**ACTION ITEM:**
From the line that contains "Task: Expand the CPU allocation dropdown" through the closing line of the entries, write out each line exactly; pictures stay out.

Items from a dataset
Segment Open

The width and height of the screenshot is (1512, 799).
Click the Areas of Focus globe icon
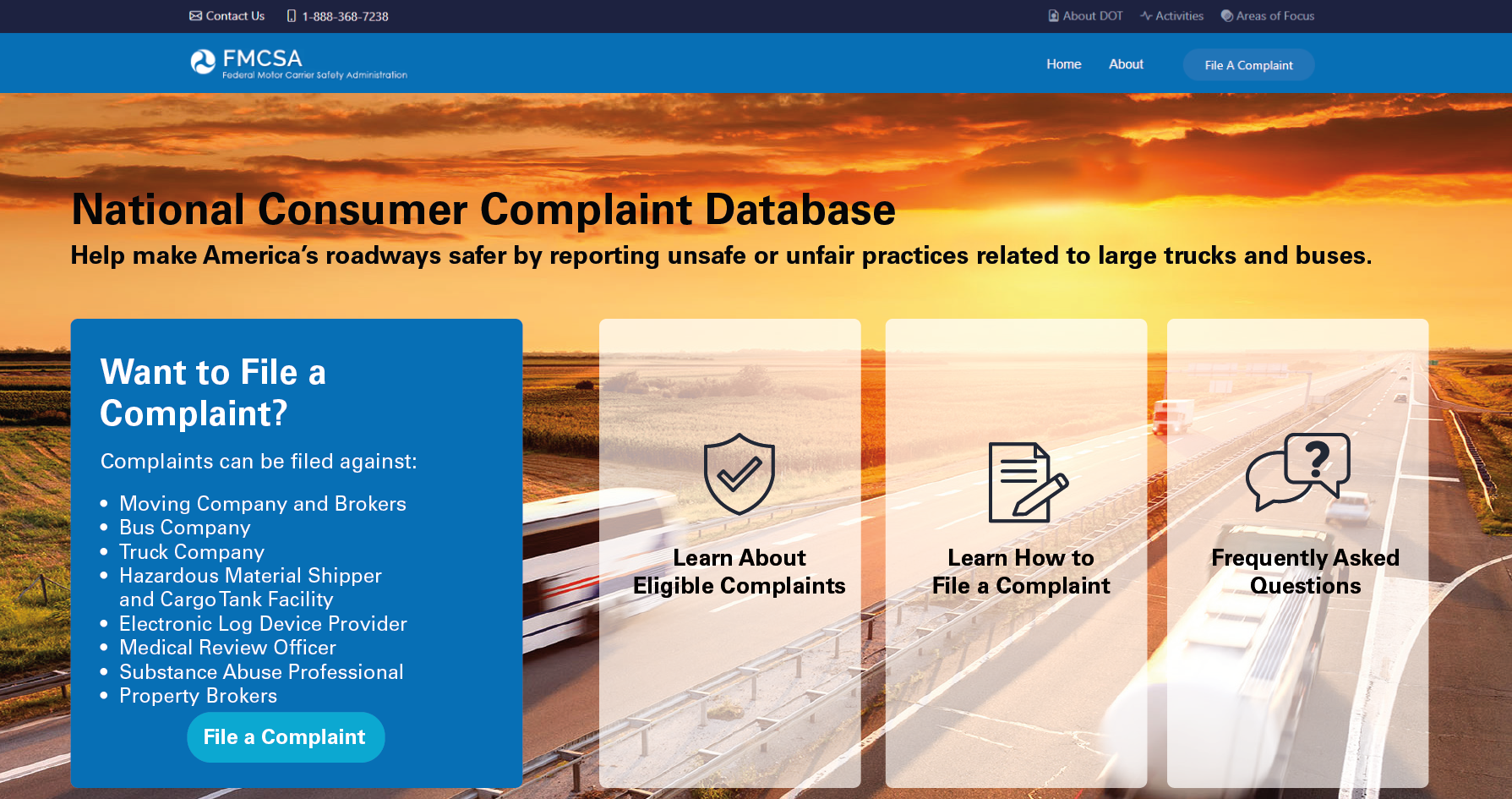1227,16
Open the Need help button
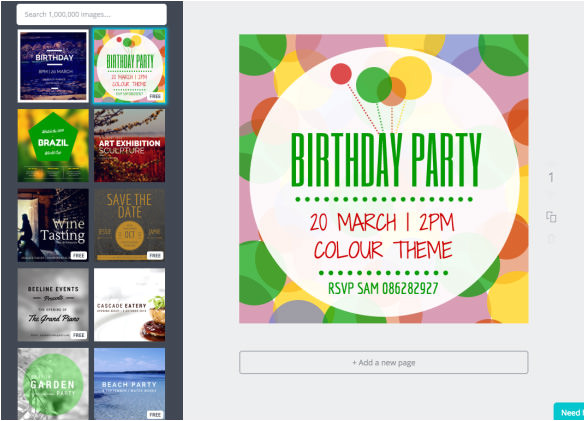Viewport: 585px width, 421px height. coord(569,412)
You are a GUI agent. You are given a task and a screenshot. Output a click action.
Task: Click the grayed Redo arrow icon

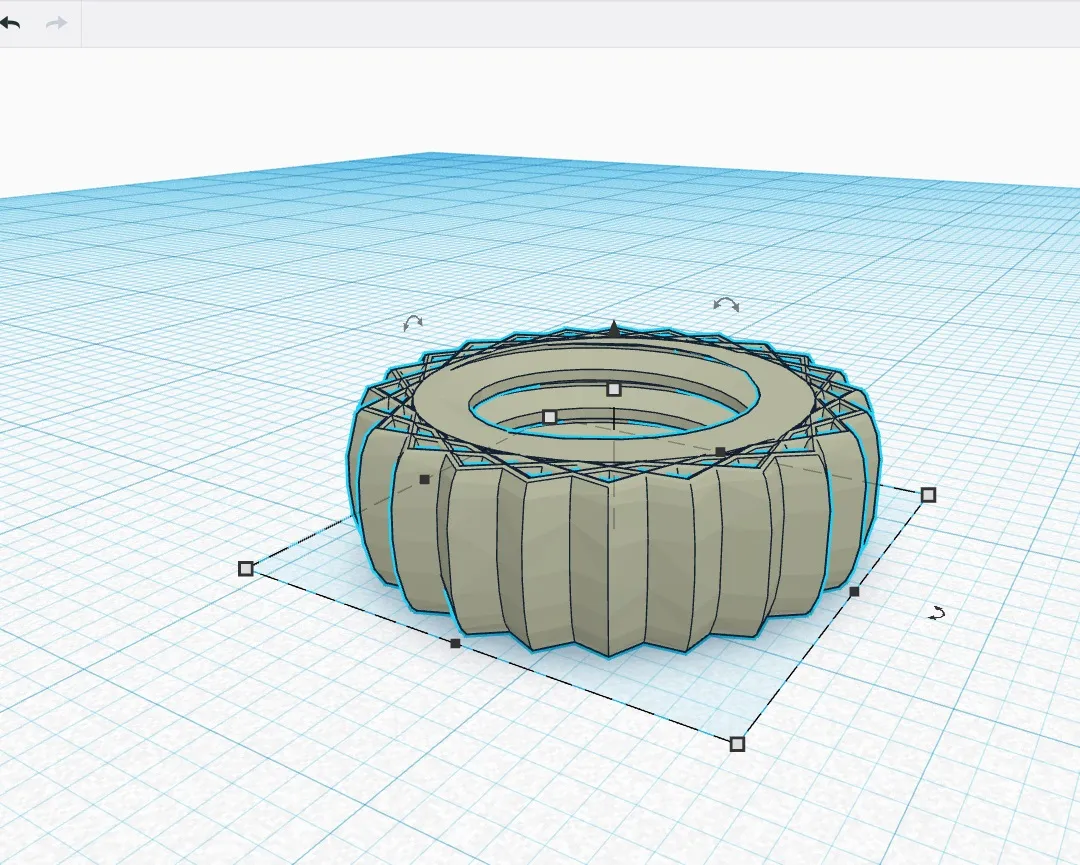click(55, 21)
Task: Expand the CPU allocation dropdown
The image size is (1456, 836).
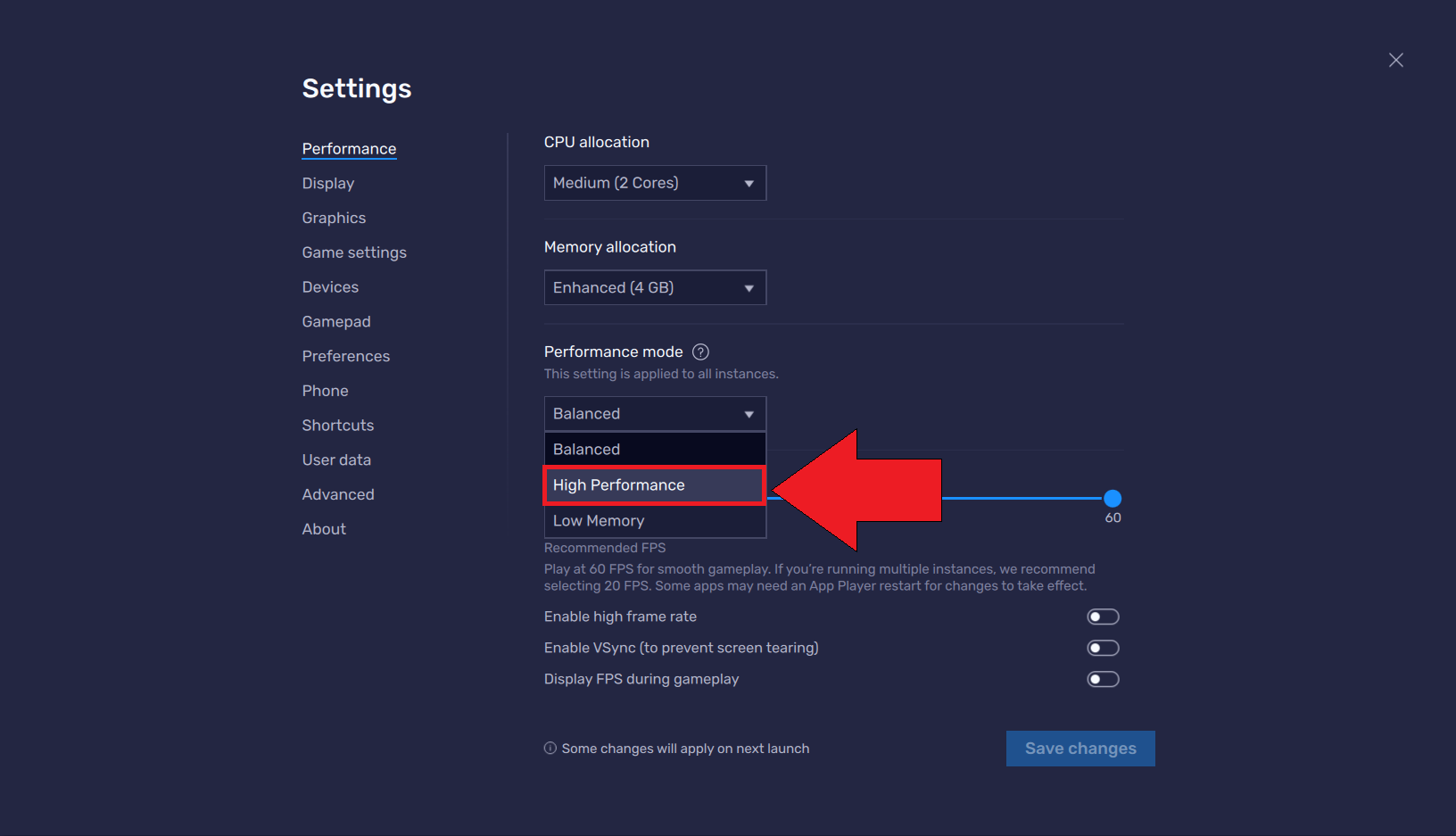Action: pyautogui.click(x=655, y=183)
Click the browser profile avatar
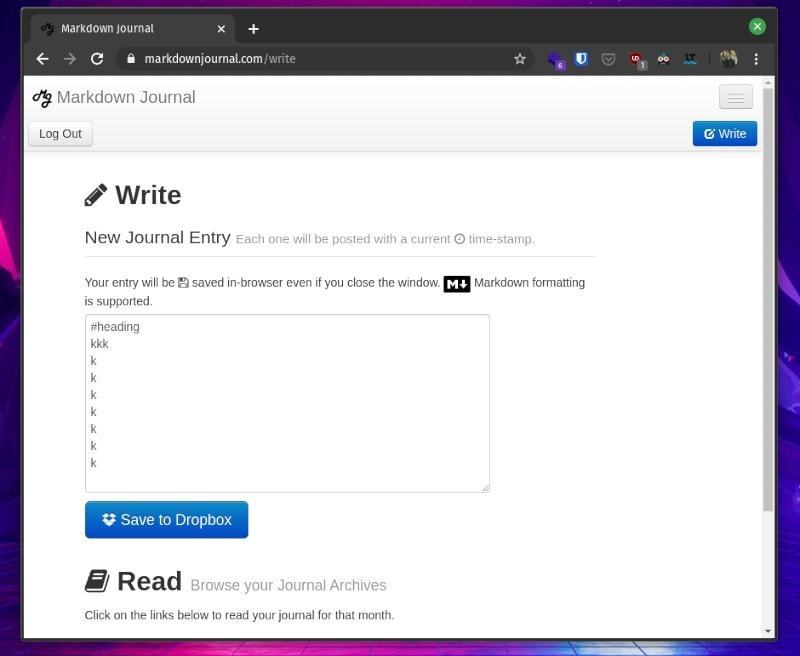The height and width of the screenshot is (656, 800). 728,59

Segment Closed

**RESPONSE TO THIS TASK:**
Task: Expand the CPU allocation dropdown
The image size is (1456, 836).
Action: pyautogui.click(x=655, y=183)
Click the browser profile avatar
The height and width of the screenshot is (656, 800). 728,59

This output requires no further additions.